[List of tasks]
- A) From the Image Captioning page, copy word for word the part that opens with the words containing "- Create captions" and closes with "needs and resources.".
- B) According to the Image Captioning page, in which tab must the connection be set up when "Multimodal" is chosen as the captioning source?
- C) Write the next part of the Image Captioning page, picking up right after its final line.
[Source extract — start]
# Image Captioning

Image Captioning allows SillyTavern to automatically generate text descriptions for images used in chats. 

Use Image Captioning when you want your AI character to "see" and respond to visual content in your conversations.

- Create captions for images you upload or paste into messages
- Add context to existing images in the chat history
- Use various sources for generation, including local models, cloud APIs, and crowdsourced networks

There are options that require no setup, no money, and no GPU. There are also options that require some or all of those things. Choose the one that fits your needs and resources.

The image captioning extension is built-in to SillyTavern and does not need to be installed separately.

## Quick start

1. Set up:
    - Open the **Image Captioning** panel in the **<i class="fa-solid fa-cubes"></i> Extensions** panel
    - Choose a captioning source (most likely "Local" or "Multimodal")
    - For "Multimodal" ensure you've set up the connection in the **<i class="fa-solid fa-plug"></i> API Connections** tab
2. Generate a caption:
    - Choose "**Generate Caption**" from the **<i class="fa-solid fa-magic-wand-sparkles"></i> Extensions** popup menu
    - Select an image file when prompted
    - Wait for the caption to be generated
3. Review and send:
    - The captioned image will be inserted into your message
    - See the caption using the image tooltip
    - Click **<i class="fa-solid fa-paper-plane"></i> Send** to see what your character thinks of the image!
[Source extract — finish]
[Supplied data — start]
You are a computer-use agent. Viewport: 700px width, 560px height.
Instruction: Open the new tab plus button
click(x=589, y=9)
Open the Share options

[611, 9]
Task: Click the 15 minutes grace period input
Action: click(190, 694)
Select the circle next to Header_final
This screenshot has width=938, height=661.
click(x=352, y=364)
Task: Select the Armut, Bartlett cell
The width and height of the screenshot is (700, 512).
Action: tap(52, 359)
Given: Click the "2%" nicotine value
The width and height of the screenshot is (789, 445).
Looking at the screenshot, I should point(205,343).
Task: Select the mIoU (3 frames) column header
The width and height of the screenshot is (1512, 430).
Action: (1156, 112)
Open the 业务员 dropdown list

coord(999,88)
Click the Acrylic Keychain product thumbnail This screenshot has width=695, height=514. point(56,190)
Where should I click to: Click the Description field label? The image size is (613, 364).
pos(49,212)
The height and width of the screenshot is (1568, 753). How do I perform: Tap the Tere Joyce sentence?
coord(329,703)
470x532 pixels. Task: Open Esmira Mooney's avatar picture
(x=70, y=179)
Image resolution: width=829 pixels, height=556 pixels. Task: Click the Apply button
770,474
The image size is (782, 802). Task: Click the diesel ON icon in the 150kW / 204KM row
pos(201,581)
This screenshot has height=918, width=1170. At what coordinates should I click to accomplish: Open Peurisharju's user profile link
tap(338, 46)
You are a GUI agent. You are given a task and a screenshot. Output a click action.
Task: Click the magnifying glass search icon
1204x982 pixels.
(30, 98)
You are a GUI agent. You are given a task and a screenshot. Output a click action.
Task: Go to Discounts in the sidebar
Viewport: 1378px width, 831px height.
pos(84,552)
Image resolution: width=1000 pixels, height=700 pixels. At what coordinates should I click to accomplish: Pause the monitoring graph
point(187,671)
[Supplied data — finish]
[Responses]
- A)
- Create captions for images you upload or paste into messages
- Add context to existing images in the chat history
- Use various sources for generation, including local models, cloud APIs, and crowdsourced networks

There are options that require no setup, no money, and no GPU. There are also options that require some or all of those things. Choose the one that fits your needs and resources.

- B) The API Connections tab.

- C)
## Panel controls

### Source Selection

Choose the source for image captioning. Supported options:

| Source                           | Description                                                                                                                                                                                                  |
|----------------------------------|--------------------------------------------------------------------------------------------------------------------------------------------------------------------------------------------------------------|
| [Multimodal](#multimodal-source) | **Cloud**: OpenAI, Anthropic, Google, MistralAI, and others. <br>**Local**: Ollama, llama.cpp, KoboldCpp, Text Generation WebUI, and vLLM. <br>Supports custom prompts so you can ask your images questions. |
| [Local](#local-source)           | Uses [transformers.js](https://huggingface.co/docs/transformers.js/en/index) running locally inside your SillyTavern server. Zero setup!                                                                     |
| Horde                            | Uses the [AI Horde](https://aihorde.net/) network, a crowdsourced distributed network of image generation models. Nothing to download, configure, or pay for. Variable response times.                       |
| Extras                           | The Extras project was discontinued in April 2024 and is not maintained or supported.                                                                                                                        |

### Caption Configuration
- **Caption Prompt**: Enter a custom prompt for captioning. The default prompt is "What's in this image?"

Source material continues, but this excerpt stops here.